Background: According to previous reports, very high percentages of individuals in Saudi Arabia are undiagnosed for type 2 diabetes mellitus (T2DM). Despite conducting several screening and awareness campaigns, these efforts lacked full accessibility and consumed extensive human and material resources. Thus, developing machine learning (ML) models could enhance the population-based screening process. The study aims to compare a newly developed ML model's outcomes with the validated American Diabetes Association's (ADA) risk assessment regarding predicting people with high risk for T2DM.
Research design and methods: Patients' age, gender, and risk factors that were obtained from the National Health Information Center's dataset were used to build and train the ML model. To evaluate the developed ML model, an external validation study was conducted in three primary health care centers. A random sample (N = 3400) was selected from the non-diabetic individuals.
Results: The results showed the plotted data of sensitivity/100-specificity represented in the Receiver Operating Characteristic (ROC) curve with an AROC value of 0.803, 95% CI: 0.779-0.826.
Conclusions: The current study reveals a new ML model proposed for population-level classification that can be an adequate tool for identifying those at high risk of T2DM or who already have T2DM but have not been diagnosed.
Keywords: Machine learning; Saudi Arabia; health informatics; high risk; type-2 diabetes mellitus.

☆ ☆ ☆ ☆

▸ EXERCISE BRIEF: List the keywords given at the end of the diabetes study summary above.

▸ INFORMATION PROVIDED:
☆ ☆ ☆ ☆

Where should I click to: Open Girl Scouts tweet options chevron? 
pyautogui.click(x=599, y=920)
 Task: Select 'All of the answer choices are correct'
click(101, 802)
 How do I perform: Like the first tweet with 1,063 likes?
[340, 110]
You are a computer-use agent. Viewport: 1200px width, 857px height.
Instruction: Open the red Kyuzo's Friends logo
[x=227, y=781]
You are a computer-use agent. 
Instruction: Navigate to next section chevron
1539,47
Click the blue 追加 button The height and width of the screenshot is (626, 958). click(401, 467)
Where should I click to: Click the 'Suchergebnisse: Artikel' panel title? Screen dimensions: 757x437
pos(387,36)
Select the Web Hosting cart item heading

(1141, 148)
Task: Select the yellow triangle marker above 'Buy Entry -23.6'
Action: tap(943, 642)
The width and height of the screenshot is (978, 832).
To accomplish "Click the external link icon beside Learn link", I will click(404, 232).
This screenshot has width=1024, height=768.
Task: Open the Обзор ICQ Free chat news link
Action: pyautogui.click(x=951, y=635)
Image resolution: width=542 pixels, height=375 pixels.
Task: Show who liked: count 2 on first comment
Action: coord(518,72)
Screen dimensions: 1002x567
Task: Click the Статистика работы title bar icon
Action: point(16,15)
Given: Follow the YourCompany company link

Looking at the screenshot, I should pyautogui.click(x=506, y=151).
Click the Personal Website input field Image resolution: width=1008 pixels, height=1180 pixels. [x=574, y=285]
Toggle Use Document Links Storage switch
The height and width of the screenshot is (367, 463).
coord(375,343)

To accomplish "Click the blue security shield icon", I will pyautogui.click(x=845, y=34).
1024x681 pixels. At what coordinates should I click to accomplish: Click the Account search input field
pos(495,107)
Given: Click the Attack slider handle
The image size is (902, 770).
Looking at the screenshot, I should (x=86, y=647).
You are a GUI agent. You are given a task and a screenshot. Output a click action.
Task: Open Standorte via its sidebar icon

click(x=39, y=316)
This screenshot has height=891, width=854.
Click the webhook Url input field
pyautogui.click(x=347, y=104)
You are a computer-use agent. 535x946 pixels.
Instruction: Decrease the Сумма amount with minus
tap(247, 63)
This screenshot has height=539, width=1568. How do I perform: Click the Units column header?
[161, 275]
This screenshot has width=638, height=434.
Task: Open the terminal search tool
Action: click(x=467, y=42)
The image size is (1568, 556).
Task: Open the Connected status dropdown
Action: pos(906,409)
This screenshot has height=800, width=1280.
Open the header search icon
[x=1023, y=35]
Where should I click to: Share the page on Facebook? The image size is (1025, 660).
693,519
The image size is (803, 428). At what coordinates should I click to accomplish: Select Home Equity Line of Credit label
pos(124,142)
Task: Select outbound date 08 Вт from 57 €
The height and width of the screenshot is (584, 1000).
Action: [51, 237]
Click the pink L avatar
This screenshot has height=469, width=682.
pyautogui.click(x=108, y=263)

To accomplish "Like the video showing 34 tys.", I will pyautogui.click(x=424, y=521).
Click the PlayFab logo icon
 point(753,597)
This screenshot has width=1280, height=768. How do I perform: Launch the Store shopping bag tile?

☆ ☆ ☆ ☆

▸ EXPECTED ANSWER: Machine learning; Saudi Arabia; health informatics; high risk; type-2 diabetes mellitus.